It’s no secret. Separation can be messy. After building so much together, there will undoubtedly be emotions and conflict involved. Splitting from a long-term partner is anything but easy and often comes with a multitude of unintended consequences. The goal of mediation is to reduce the conflict and negative outcomes – especially when it comes to children.

Gabor Maté, a world-renowned physician specializing in family practice, childhood development and trauma, says it best with this quote:

Children are a great incentive and impetus for parents to learn about themselves, about each other and about life itself. Unfortunately, much of the learning may occur at their expense.

This quote stands out to me. While separation may be a hard experience for all involved, I believe that people can use these experiences to learn more about themselves, their relationships, and often come out on the other side better human beings. Mental health improves. One’s ability to communicate improves. At the end of the day, the outcomes of the separation can improve through mediation.

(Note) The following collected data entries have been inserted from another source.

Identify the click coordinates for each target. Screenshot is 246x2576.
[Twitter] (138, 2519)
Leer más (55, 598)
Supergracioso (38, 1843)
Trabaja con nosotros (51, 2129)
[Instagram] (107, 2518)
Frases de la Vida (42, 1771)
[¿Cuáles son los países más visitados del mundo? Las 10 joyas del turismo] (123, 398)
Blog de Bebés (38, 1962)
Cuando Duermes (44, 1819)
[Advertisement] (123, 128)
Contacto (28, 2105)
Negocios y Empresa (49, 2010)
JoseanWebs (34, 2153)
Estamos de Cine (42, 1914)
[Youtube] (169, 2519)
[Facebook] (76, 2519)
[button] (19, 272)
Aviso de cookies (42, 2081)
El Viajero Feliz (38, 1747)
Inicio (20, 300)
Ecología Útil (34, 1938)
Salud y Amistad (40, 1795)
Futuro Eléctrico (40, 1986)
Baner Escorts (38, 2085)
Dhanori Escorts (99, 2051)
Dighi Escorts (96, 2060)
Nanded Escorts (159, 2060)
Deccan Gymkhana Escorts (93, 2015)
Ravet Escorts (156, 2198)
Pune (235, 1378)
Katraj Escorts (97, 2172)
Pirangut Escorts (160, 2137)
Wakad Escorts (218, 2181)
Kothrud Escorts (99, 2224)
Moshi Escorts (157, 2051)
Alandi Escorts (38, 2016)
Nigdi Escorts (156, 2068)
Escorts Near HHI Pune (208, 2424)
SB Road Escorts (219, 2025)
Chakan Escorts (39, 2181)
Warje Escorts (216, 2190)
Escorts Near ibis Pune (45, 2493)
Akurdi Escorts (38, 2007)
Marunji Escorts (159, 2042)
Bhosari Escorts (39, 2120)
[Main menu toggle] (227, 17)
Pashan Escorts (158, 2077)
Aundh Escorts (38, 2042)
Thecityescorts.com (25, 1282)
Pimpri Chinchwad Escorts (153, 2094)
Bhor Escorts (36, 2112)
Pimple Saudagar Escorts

We know that going through these periods of growth can be traumatic, and negatively impact the children caught in the middle of the conflict. It is hard to understand such complex feelings and emotions as an adult, let alone as a child. That’s why mediation is such an important tool for separating couples. If we do our absolute best to keep children out of the conflict through open communication, collaborative strategies, and a mature mindset we can lessen the negative effects on those we care about most.